South Korea is the third biggest market for Canadian canola oil exports, and the country of 50 million people could be in a position to buy even more. The Canada-Korea Free Trade Agreement was signed in 2015, and since then South Korean tariffs on Canadian canola have been coming down step by step. On January 1, 2021, the tariff on crude canola oil was eliminated, meaning that South Korea no longer has any tariffs on Canadian canola products.
“Removal of the balance of the tariff continues to elevate South Korea as an extremely valuable trading partner for Canadian canola,” says Jeff Pleskach, merchandising manager for Cargill and Canola Council of Canada (CCC) board director.
To build on this potential, the CCC had planned to host a Korean delegation for a Canadian canola tour in 2020, but the pandemic made that impossible. So the CCC worked on the next best option – a virtual tour. The mission was carried out by the CCC with funding support provided by Agriculture and Agri-Food Canada. The agenda was condensed into two hours, with presentations in English with Korean translation.

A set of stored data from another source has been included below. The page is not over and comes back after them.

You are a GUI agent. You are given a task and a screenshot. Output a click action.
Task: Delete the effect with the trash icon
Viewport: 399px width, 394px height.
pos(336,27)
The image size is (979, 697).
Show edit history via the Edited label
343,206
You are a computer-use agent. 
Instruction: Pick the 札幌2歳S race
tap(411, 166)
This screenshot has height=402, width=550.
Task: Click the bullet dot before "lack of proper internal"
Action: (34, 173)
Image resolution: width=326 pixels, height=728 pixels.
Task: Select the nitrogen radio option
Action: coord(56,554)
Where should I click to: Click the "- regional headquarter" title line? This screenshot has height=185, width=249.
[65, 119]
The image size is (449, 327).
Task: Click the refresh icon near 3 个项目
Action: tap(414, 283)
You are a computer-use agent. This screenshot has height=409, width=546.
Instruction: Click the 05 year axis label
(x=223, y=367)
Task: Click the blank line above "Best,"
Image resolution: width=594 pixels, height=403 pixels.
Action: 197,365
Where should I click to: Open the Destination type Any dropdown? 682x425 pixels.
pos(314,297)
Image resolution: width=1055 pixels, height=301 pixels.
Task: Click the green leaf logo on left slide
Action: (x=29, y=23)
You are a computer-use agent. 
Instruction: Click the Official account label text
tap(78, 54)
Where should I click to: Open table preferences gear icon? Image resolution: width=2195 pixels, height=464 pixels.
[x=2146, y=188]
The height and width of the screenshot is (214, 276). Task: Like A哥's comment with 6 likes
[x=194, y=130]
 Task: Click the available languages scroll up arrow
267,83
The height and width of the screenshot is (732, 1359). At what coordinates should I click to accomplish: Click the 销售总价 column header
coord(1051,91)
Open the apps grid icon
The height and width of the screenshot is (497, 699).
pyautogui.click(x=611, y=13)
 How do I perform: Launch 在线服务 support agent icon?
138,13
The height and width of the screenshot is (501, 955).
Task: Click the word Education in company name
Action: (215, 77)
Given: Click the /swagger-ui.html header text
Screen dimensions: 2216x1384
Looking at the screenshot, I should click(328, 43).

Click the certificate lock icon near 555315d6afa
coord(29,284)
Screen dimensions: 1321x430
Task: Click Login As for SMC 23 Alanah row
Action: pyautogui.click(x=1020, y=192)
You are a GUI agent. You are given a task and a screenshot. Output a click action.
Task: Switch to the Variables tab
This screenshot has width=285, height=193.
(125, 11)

“Continuing to connect with our global customers during this pandemic has been important to our industry. The desire to stay connected and share information comes from both sides, and this was reflected in the participation and engagement during the session.”
It was an engaging session with representatives from four South Korea companies that either currently purchase or are interested in purchasing canola oil from Canada. These companies showed enthusiasm to gain more information on canola quality, reliable supply and the industry’s plans for growth.
The agenda included presentations on canola production and processing from Pleskach and fellow CCC board member Ryan Law, who is the canola commercial manager with Bunge. Shaunda Durance-Tod, CanolaInfo manager, talked about the health and functional benefits of canola oil, mentioning its very low saturated fat content and high functionality in restaurant fryers and processed food. Clint Jurke, CCC agronomy director, talked about Canadian canola industry goals to produce an ecologically sustainable crop by improving soil and water quality, reducing greenhouse gas emissions and increasing biodiversity. CCC board chair Charlene Bradley, who is also a director SaskCanola, and Nicolea Dow, Manitoba Canola Growers director, provided the farm perspectives.
Xuguang Huang, Canada’s Trade Commissioner in South Korea, also participated. “The best way to grow the business for Canadian canola in Korea is to develop new channels for the use of canola oil,” Huang says, adding that the food service industry and the biofuels sector may be potential growth areas. He gave one specific example. “I’d like to see more food service companies using canola oil for fried chicken, which is a very popular food in South Korea.”
Some of the Korean participants asked how canola oil could be more competitive in terms of price. Pleskach answered: “Canola oil tends to be at the higher end of the range given the value it provides,” he says. “The goal in South Korea is to unlock that value.”
When asked why is it important for farmers to always keep in mind their customers, like the processors and consumers in South Korea, Nicolea Dow answered: “One of the greatest challenges canola farmers had over the past few years was profitability, which was related to global market access. For our business and our ability to make a profit, it is extremely important to meet the demands of our export markets.”
Jim Everson, president of the CCC, remarked on the virtual trade missions. “Continuing to connect with our global customers during this pandemic has been important to our industry. The desire to stay connected and share information comes from both sides, and this was reflected in the participation and engagement during the session.”
While face to face meetings allow for a more in-depth experience for our customers, the virtual trade mission did work to keep the conversation going in the midst of pandemic-related travel restrictions. When this pandemic is over, we will probably see a combination of virtual and in-person missions to share the benefits of our safe and healthy canola products and Canada’s world-class canola supply chain.